In the early 1990s it was discovered that genetically engineered DNA can be delivered in vaccine form to elicit an immune response. Years of research using DNA vaccines generated a great deal of excitement in the potential capabilities of this technology as well as frustration due to the failure of the vaccines to demonstrate high levels of vaccine-specific immunity in humans (which resulted from vaccine plasmids not getting into enough cells). Since then, there has been great progress in the scientific understanding and clinical advancement of this platform that has brought DNA vaccines back on a productive path. Several factors have contributed to this progress, including a high level of cooperation between industry, regulatory authorities, the public, and academicians and technical improvements such as gene optimization strategies, improved RNA structural design, novel formulations and immune adjuvants, and more effective delivery approaches.

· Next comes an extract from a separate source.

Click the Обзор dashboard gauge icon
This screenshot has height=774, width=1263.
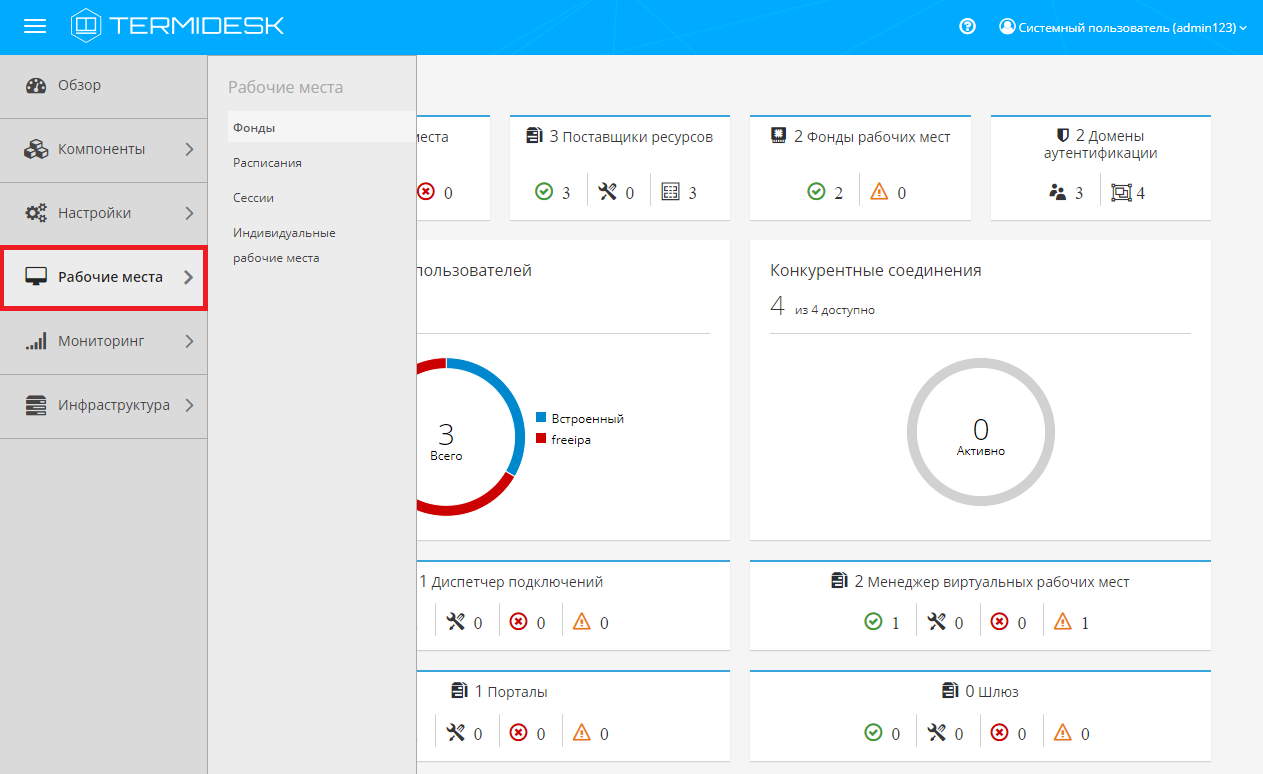36,86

DNA vaccines are comprised of optimized gene sequences (antigenic or immune adjuvant genes) that are generated synthetically or by PCR. This optimized gene sequence is inserted into the multiple cloning region of a plasmid backbone, purified, and then delivered intradermally, subcutaneously, or intramuscularly by one of many possible delivery methods. Upon delivery and by using the host cellular machinery, the plasmid enters the nucleus of transfected local cells (myocites, keratinocytes, and resident antigen presenting cells (APCs)). This is where the generation of foreign antigens as proteins occurs. Outside of the cell, “these host-synthesized antigens can become the subject of immune surveillance in the context of both major histocompatibility complex (MHC) class I and class II molecules of APCs in the vaccinated host. Antigen loaded APCs then travel to the draining lymph nodes through the afferent lymphatic vessel. In the lymph nodes, the antigen loaded APCs present antigenic peptide MHC complexes in combination with signaling by co-stimulatory molecules to native T-cells. This interaction provides the essential secondary signals to stimulate an immune response and to activate T cells, B cells and antibody production cascades that will recognize the viral protein and attack any virus bearing it in the future. Together, both humoral and cellular immune responses are engendered, which can create a powerful defense against most infectious diseases.”

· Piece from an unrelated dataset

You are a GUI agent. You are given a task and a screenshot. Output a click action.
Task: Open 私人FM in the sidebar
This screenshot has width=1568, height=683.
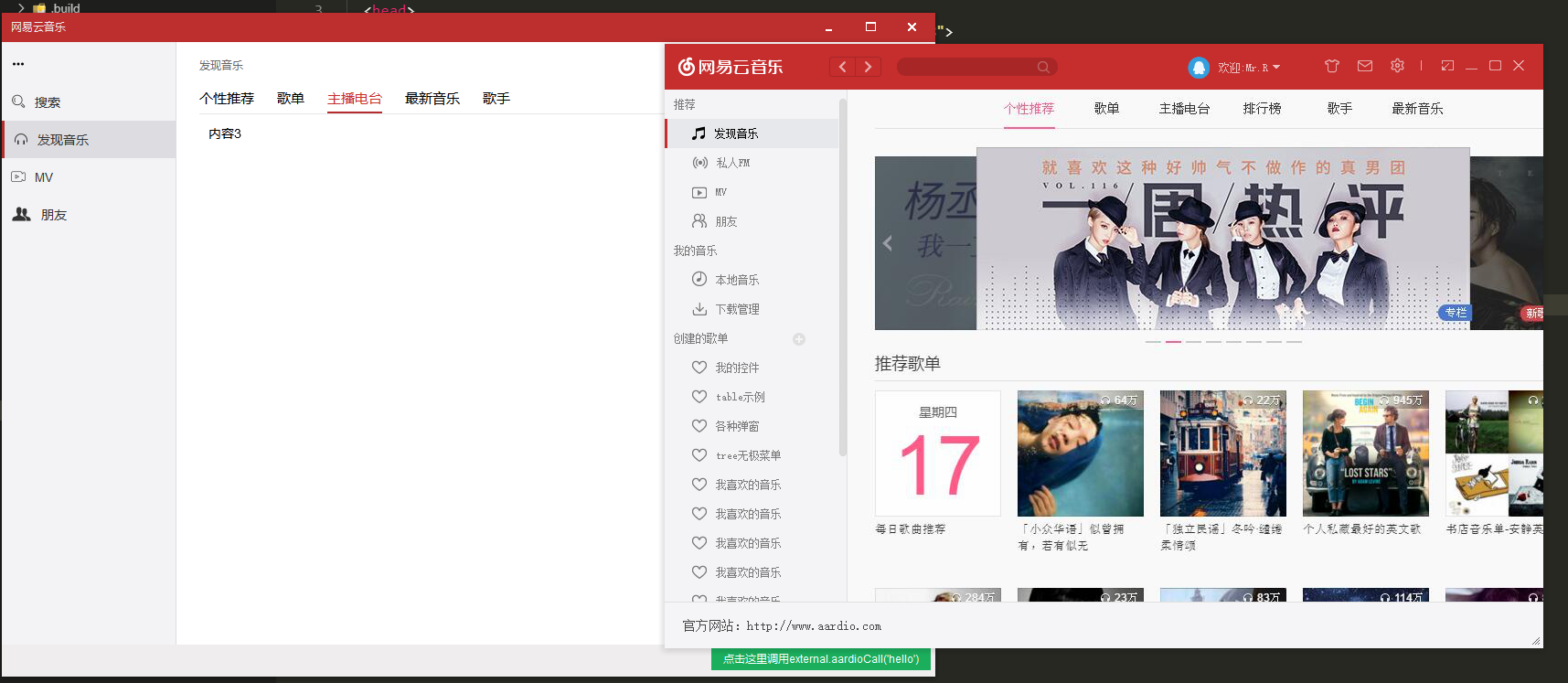pyautogui.click(x=732, y=163)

Unlike conventional vaccines that use live attenuated viruses, killed viral particles, or recombinant viral proteins, DNA vaccines are non-live, non-replicating and non-spreading vaccines that have little to no risk of reversion to a disease-causing form or secondary infection. As a result, DNA vaccines can be re-administered on a regular and repetitive basis without safety issues or vector interference concerns, are stable, easily stored, and can be quickly manufactured on a large scale.

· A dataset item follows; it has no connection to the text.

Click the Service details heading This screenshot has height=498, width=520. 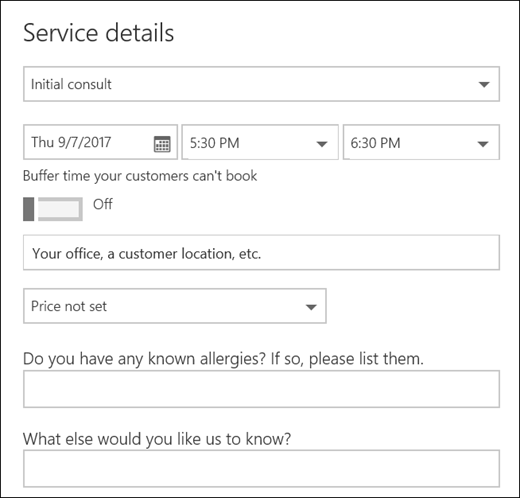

There are numerous animal and human clinical trials underway to test DNA vaccines for preventive and therapeutic effects against multiple infectious diseases and cancers, some of which include HIV, influenza, hepatitis B and C, human papillomavirus, melanoma, lymphoma, and cervical, prostate, colon, and breast cancer. Many current and completed trials have used recombinant viral vector platforms, cytokine immune activators, or DNA vaccines in combination with other traditional vector-based vaccines as a prime-boost strategy to enhance the immune responses resulting from these vaccines.
Further advancement of DNA vaccines will continue to be an exciting adventure and will continue to require a highly productive and collaborative effort amongst the industry, regulatory authorities, academicians, and funding organizations.